This is God’s desire for us. But do not underestimate the enormous forces deep within our souls that resist this holy work in us.  Look at Paul, locked in the confining perspective of his worldview, determined to be a roadblock to the people of the Way,[5] hell-bent on the destruction of God’s people, willfully bucking against the new thing God was doing in the world.  Surrounded by a blast of light, he’s convicted by these words, “Saul, Saul, why do you persecute me?”  Why do you kick against what I’m doing in the world? Why do you resist?  Paul doesn’t even recognize his victim.

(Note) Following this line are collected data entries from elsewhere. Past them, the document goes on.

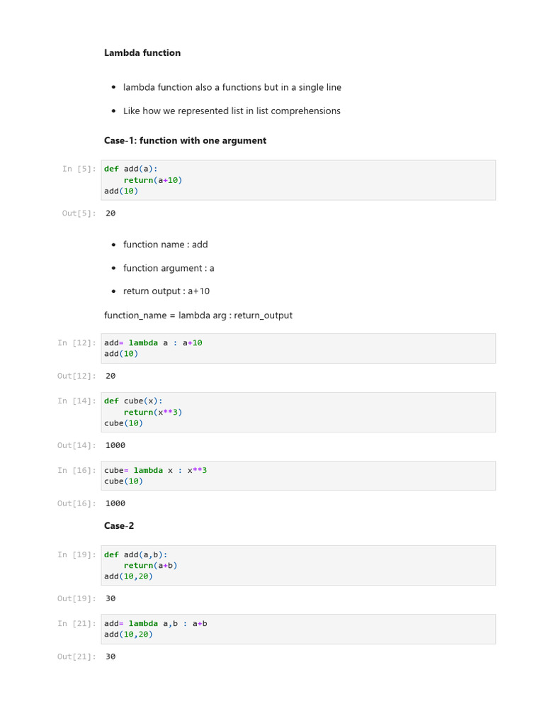Image resolution: width=544 pixels, height=726 pixels.
Task: Select the Out[5] result value 20
Action: (111, 213)
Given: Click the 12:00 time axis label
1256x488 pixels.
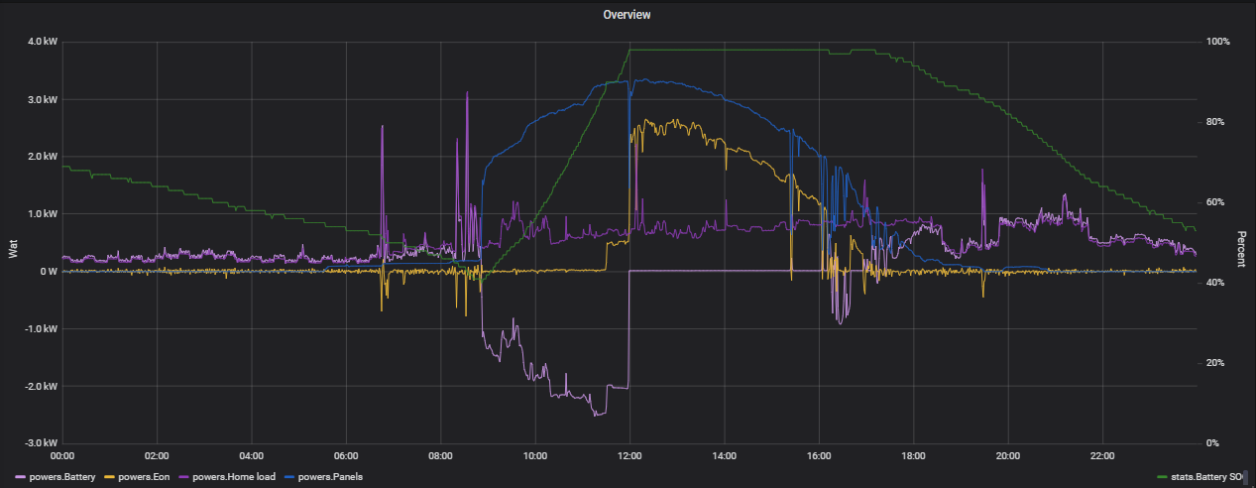Looking at the screenshot, I should (x=629, y=456).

We might not experience the Risen Christ exactly this same way, but the dynamics and the patterns of the resistance are very familiar to us.  And we have to be careful talking about what happened to Paul as a conversion.  It was not a religious conversion from Judaism to Christianity.  He became a follower of Jesus within Judaism.  It was a conversion of another kind.  Paul was locked in one perspective—it wasn’t Judaism per se—it was simply his own.  He thought he knew all there was to know about his God, his world, and himself.  He thought he knew how God acted in the past and, therefore, would most definitely act in the future.  He thought he knew about this Jesus the criminal and his band of blasphemers.  He thought he knew the truth, had all the facts, understood what was going on. That is until one day it was all—shattered!—in the encounter with the Resurrected One and he was given a new perspective, a new outlook, a new view of himself, of the world, and more importantly, a new understanding of the radical grace of Yahweh.  He discovered that truth is stranger and more wonderful than fiction, he realized the facts are not what they seem, that he completely misunderstood what was before his very eyes.  The text says, “Saul got up from the ground, and though his eyes were open, he could see nothing; …” (Acts 9:8).  In seeing he could not see. He was blind to what was happening in front of him. Paul needed new eyes to see reality in a new way.

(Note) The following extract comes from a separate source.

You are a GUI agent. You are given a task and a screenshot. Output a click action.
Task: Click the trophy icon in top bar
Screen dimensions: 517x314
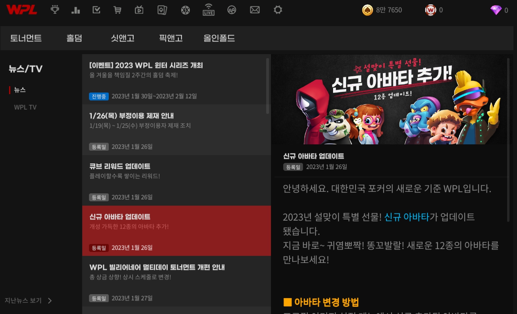coord(55,10)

So how do we get new eyes? Albert Einstein (1879-1955) once said, “There’s nothing more practical than a good theory.”[6]  In order for us to see reality we have to get our theories straight, because your theory will shape the way you view the world.  Theory, from the Greek, means “to contemplate” or “to see.”  The Greek theorein means, literally, “to contemplate the divine.” We often assume that facts build reality, that if we have all the facts we’ll be able to determine what is true or not true.  Many live in a Joe Friday world.  Sargent Joe Friday on the television series Dragnet, back in the 1950s, would say when investigating a crime scene, “Just give me the facts, Ma’am, just the facts.”  But, facts are not enough.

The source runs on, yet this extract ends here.